[Collected data]
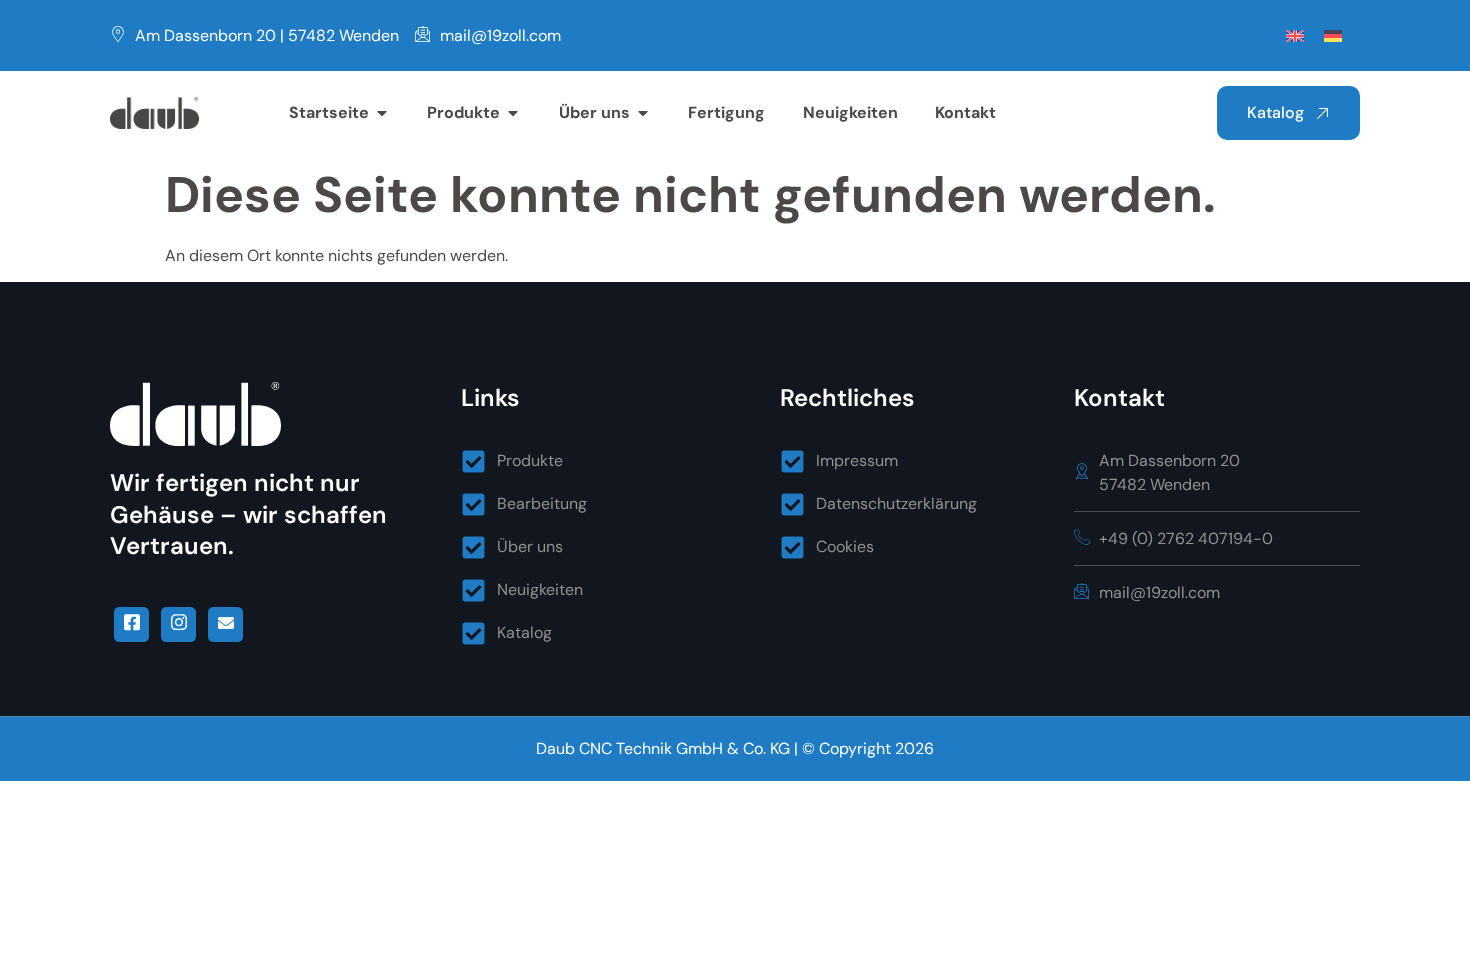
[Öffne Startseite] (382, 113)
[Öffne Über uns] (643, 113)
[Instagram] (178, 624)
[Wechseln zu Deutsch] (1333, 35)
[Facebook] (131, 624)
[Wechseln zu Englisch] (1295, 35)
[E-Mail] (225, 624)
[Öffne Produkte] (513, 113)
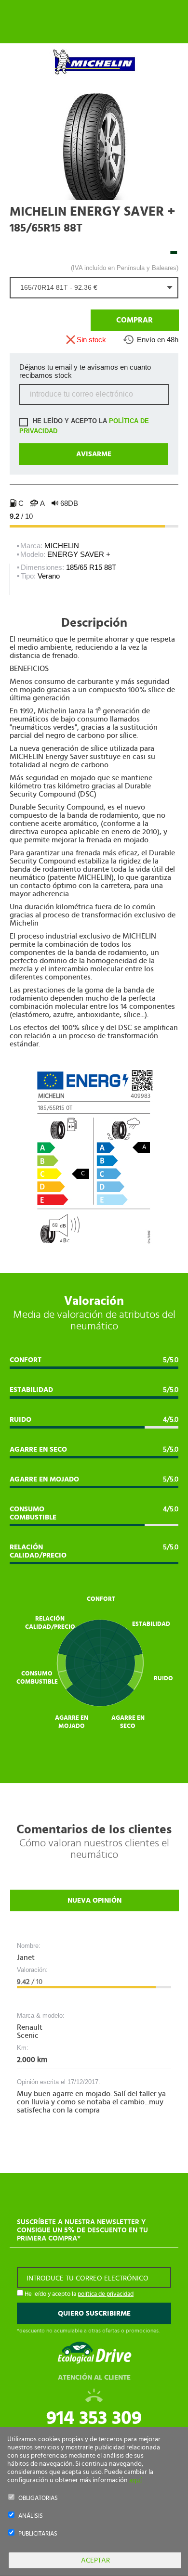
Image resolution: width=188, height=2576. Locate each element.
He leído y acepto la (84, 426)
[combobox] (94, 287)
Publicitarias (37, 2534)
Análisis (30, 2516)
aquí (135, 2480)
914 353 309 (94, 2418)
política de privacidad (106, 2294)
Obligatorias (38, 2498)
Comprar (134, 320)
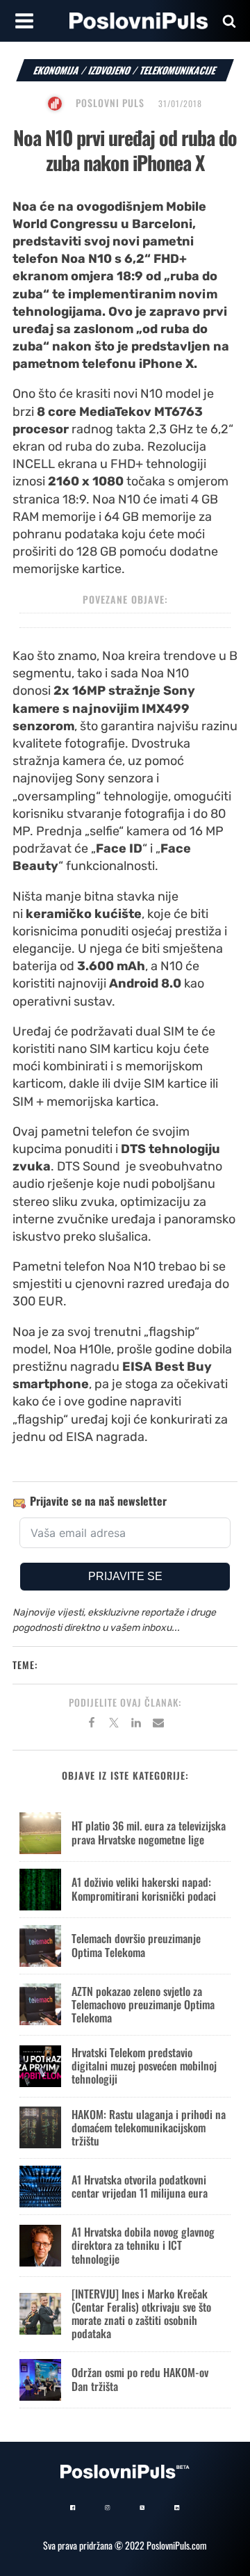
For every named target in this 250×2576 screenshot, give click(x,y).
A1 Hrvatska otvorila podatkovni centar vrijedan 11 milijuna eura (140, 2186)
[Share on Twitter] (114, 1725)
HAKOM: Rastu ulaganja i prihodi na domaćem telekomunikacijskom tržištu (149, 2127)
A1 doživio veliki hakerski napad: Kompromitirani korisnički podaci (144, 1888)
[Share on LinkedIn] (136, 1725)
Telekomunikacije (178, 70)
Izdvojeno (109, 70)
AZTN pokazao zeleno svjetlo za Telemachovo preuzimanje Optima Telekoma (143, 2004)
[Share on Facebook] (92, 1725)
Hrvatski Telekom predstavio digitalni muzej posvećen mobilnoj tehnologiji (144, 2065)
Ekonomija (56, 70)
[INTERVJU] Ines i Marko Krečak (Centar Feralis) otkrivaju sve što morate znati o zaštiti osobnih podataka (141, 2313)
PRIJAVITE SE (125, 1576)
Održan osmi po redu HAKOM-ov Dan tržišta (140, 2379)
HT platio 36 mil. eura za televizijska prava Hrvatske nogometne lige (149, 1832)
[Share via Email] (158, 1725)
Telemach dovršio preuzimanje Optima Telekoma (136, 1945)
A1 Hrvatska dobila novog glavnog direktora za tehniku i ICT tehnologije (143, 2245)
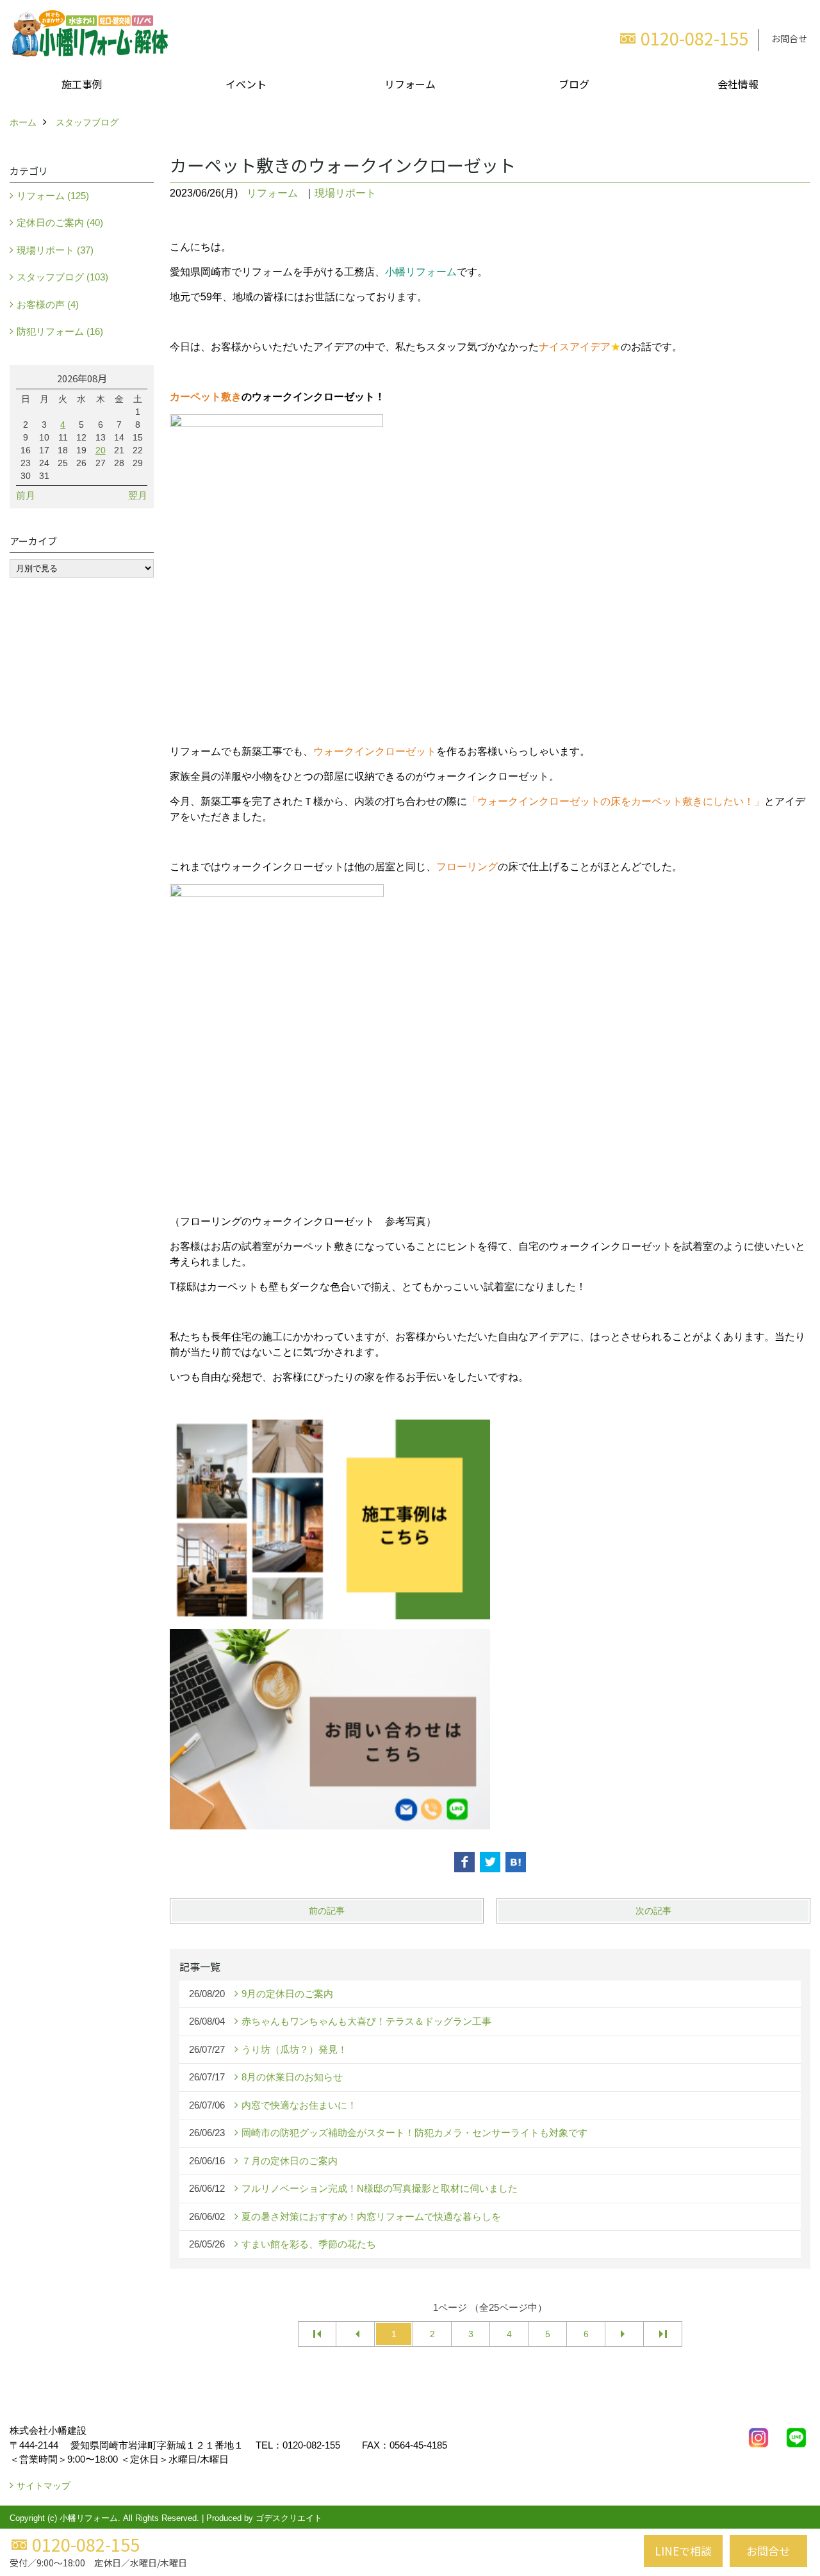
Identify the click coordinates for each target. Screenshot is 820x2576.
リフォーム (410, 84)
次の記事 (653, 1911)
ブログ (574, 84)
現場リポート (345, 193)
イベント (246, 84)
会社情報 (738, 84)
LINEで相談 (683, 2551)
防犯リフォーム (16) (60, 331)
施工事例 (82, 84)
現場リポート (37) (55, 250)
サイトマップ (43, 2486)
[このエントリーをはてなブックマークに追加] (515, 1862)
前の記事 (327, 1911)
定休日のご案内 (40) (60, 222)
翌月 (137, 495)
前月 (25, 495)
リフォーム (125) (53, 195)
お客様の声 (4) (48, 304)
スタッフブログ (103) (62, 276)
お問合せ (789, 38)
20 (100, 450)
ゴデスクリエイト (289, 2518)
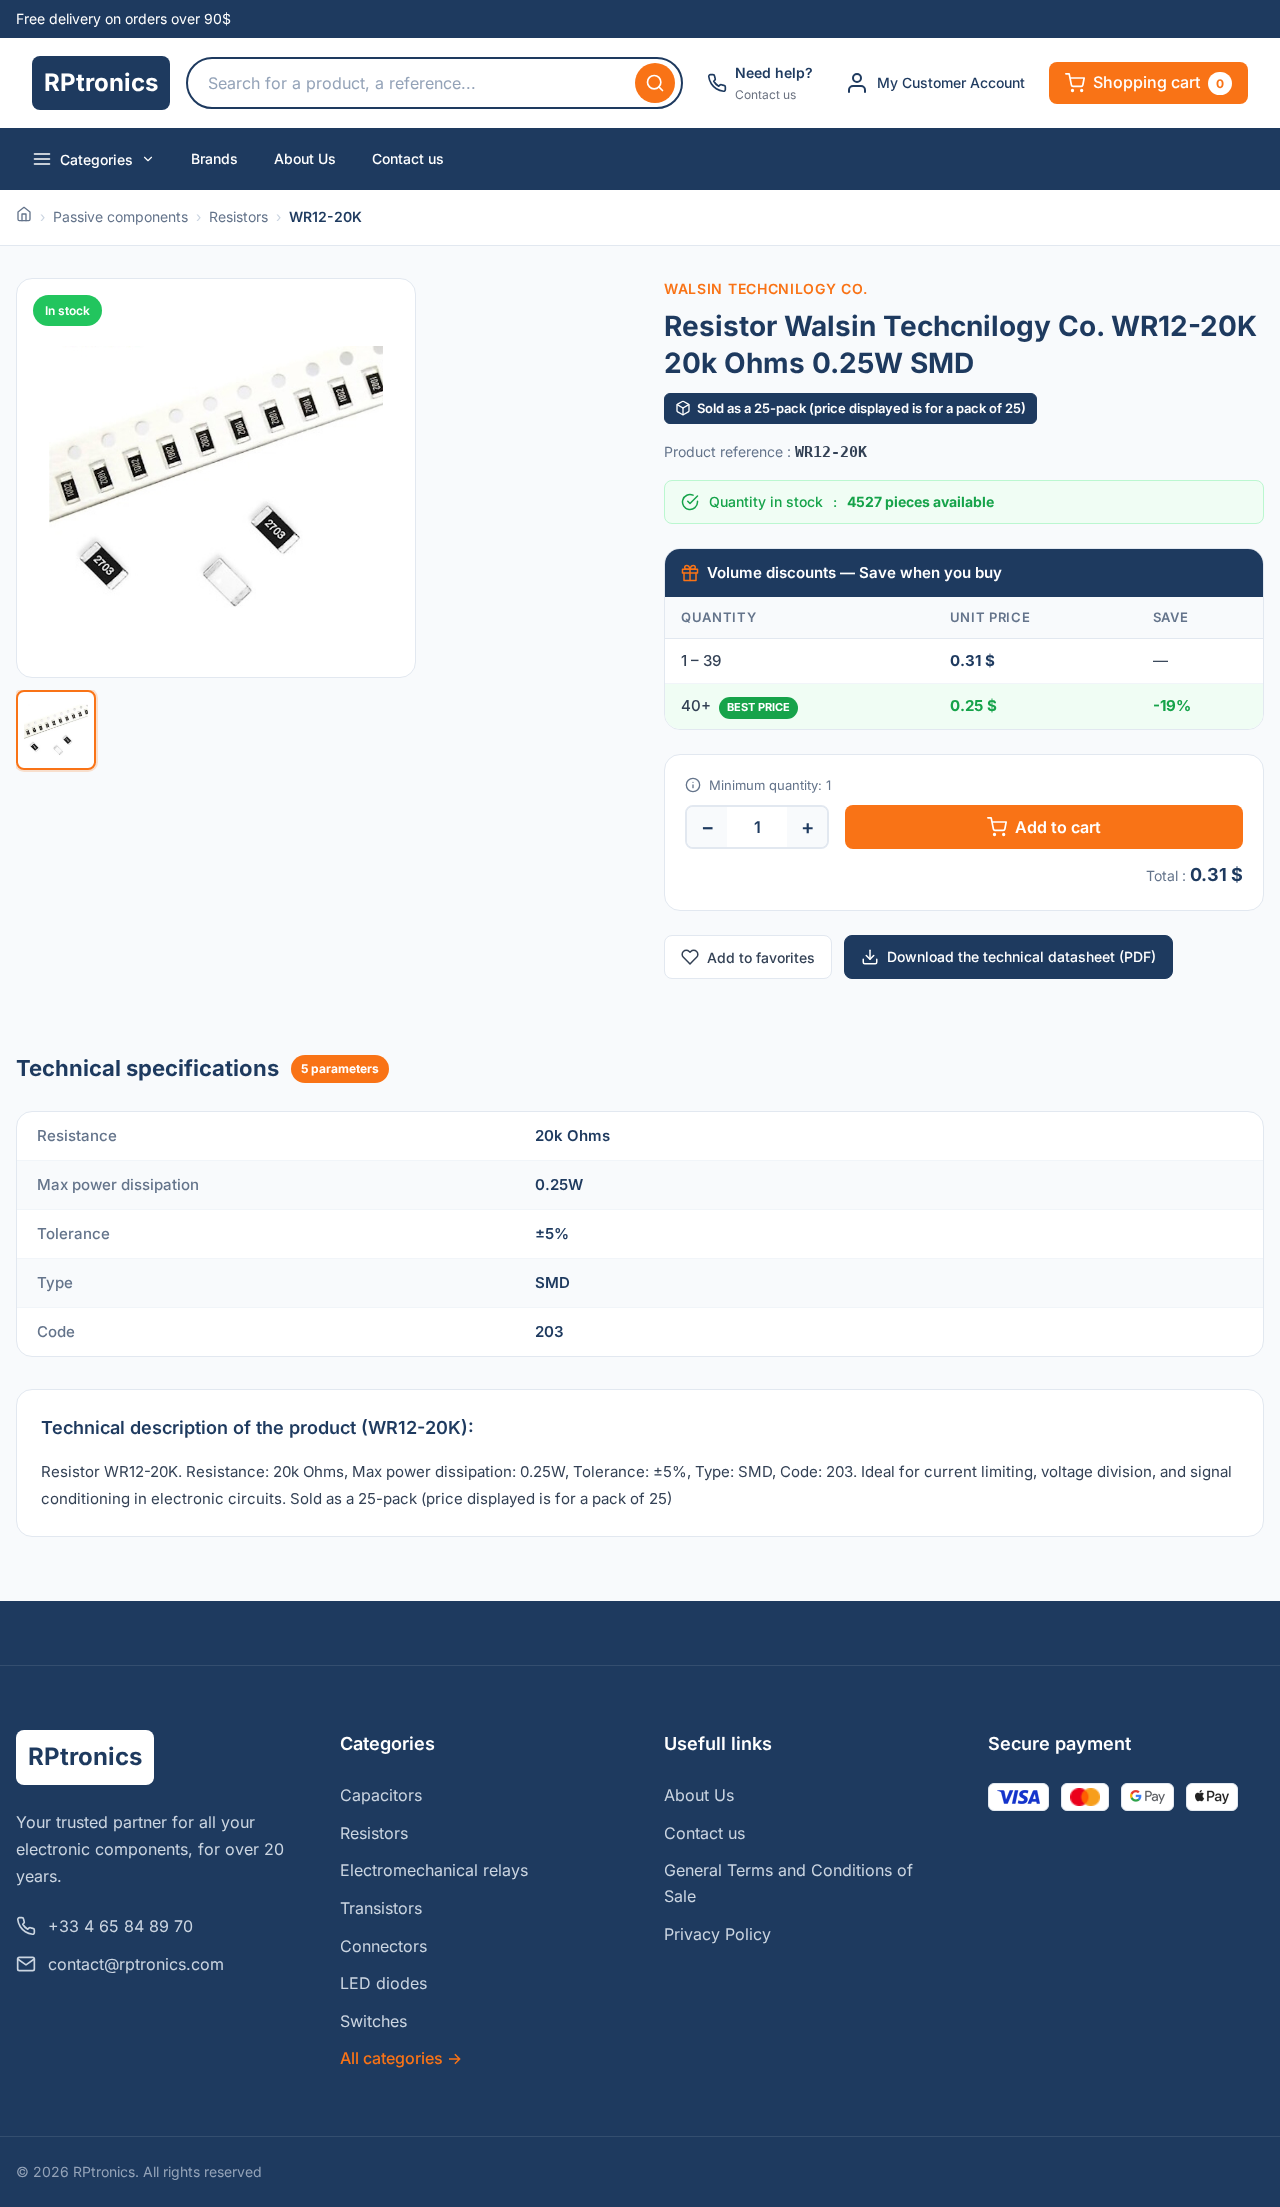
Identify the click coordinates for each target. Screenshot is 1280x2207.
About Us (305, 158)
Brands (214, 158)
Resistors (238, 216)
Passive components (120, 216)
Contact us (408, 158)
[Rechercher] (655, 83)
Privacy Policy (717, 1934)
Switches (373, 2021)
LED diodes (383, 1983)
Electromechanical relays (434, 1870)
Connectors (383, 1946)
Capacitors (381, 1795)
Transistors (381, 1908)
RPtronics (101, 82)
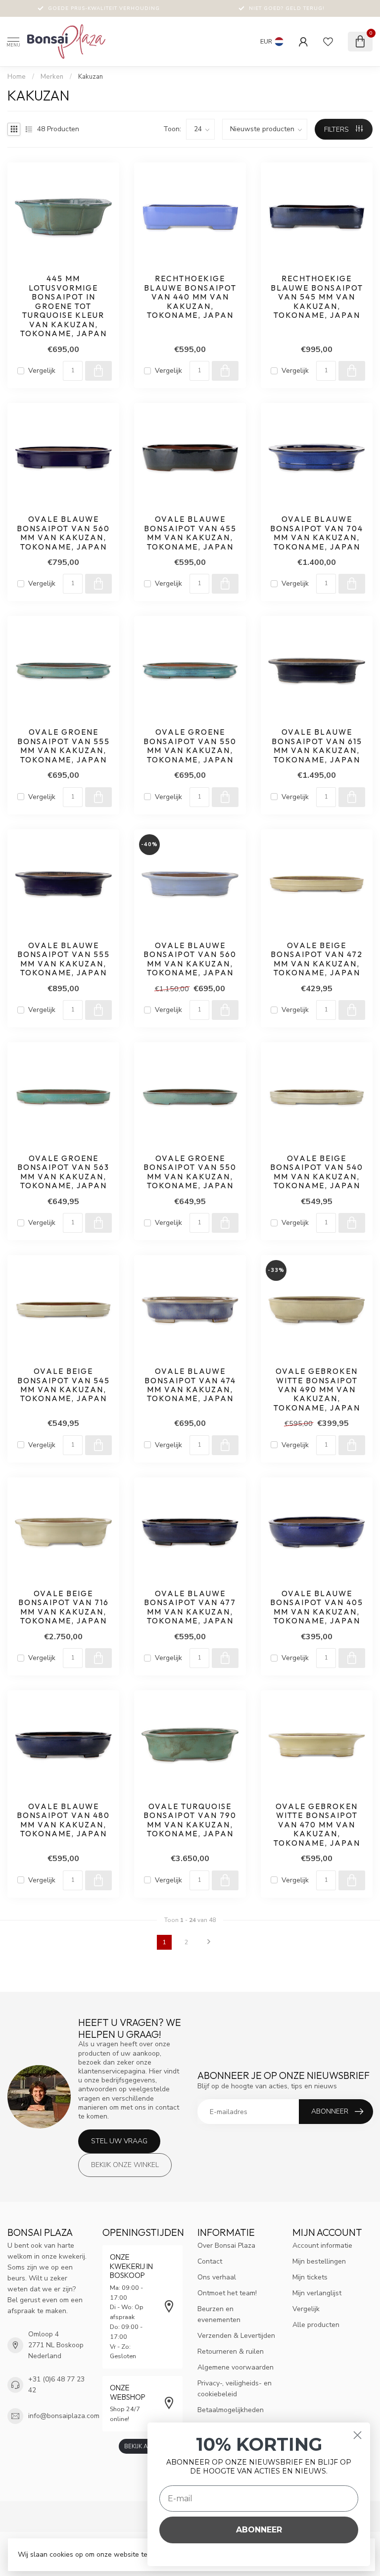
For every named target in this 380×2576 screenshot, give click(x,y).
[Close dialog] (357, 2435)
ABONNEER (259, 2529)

- What you will do
Would you write out all of the data exactly as it stands, without the pictures?

- Answer to the problem
[Öffne Startseite] (382, 113)
[Öffne Über uns] (643, 113)
[Instagram] (178, 624)
[Wechseln zu Deutsch] (1333, 35)
[Facebook] (131, 624)
[Wechseln zu Englisch] (1295, 35)
[E-Mail] (225, 624)
[Öffne Produkte] (513, 113)
Image resolution: width=188, height=2576. Locate each element.
He leído y acepto la (84, 426)
[combobox] (94, 287)
Publicitarias (37, 2534)
Análisis (30, 2516)
aquí (135, 2480)
914 353 309 (94, 2418)
política de privacidad (106, 2294)
Obligatorias (38, 2498)
Comprar (134, 320)
For every named target in this 250×2576 screenshot, give click(x,y).
A1 Hrvatska otvorila podatkovni centar vrijedan 11 milijuna eura (140, 2186)
[Share on Twitter] (114, 1725)
HAKOM: Rastu ulaganja i prihodi na domaćem telekomunikacijskom tržištu (149, 2127)
A1 doživio veliki hakerski napad: Kompromitirani korisnički podaci (144, 1888)
[Share on LinkedIn] (136, 1725)
Telekomunikacije (178, 70)
Izdvojeno (109, 70)
AZTN pokazao zeleno svjetlo za Telemachovo preuzimanje Optima Telekoma (143, 2004)
[Share on Facebook] (92, 1725)
Hrvatski Telekom predstavio digitalni muzej posvećen mobilnoj tehnologiji (144, 2065)
Ekonomija (56, 70)
[INTERVJU] Ines i Marko Krečak (Centar Feralis) otkrivaju sve što morate znati o zaštiti osobnih podataka (141, 2313)
PRIJAVITE SE (125, 1576)
Održan osmi po redu HAKOM-ov Dan tržišta (140, 2379)
HT platio 36 mil. eura za televizijska prava Hrvatske nogometne lige (149, 1832)
[Share via Email] (158, 1725)
Telemach dovršio preuzimanje Optima Telekoma (136, 1945)
A1 Hrvatska dobila novog glavnog direktora za tehniku i ICT tehnologije (143, 2245)
Identify the click coordinates for each target. Screenshot is 820x2576.
リフォーム (410, 84)
次の記事 (653, 1911)
ブログ (574, 84)
現場リポート (345, 193)
イベント (246, 84)
会社情報 (738, 84)
LINEで相談 (683, 2551)
防犯リフォーム (16) (60, 331)
施工事例 (82, 84)
現場リポート (37) (55, 250)
サイトマップ (43, 2486)
[このエントリーをはてなブックマークに追加] (515, 1862)
前の記事 (327, 1911)
定休日のご案内 (40) (60, 222)
翌月 (137, 495)
前月 (25, 495)
リフォーム (125) (53, 195)
お客様の声 (4) (48, 304)
スタッフブログ (103) (62, 276)
お問合せ (789, 38)
20 (100, 450)
ゴデスクリエイト (289, 2518)
Identify the click coordinates for each target. Screenshot is 1280x2207.
About Us (305, 158)
Brands (214, 158)
Resistors (238, 216)
Passive components (120, 216)
Contact us (408, 158)
[Rechercher] (655, 83)
Privacy Policy (717, 1934)
Switches (373, 2021)
LED diodes (383, 1983)
Electromechanical relays (434, 1870)
Connectors (383, 1946)
Capacitors (381, 1795)
Transistors (381, 1908)
RPtronics (101, 82)
For every named target in this 380×2576 screenshot, give click(x,y).
[Close dialog] (357, 2435)
ABONNEER (259, 2529)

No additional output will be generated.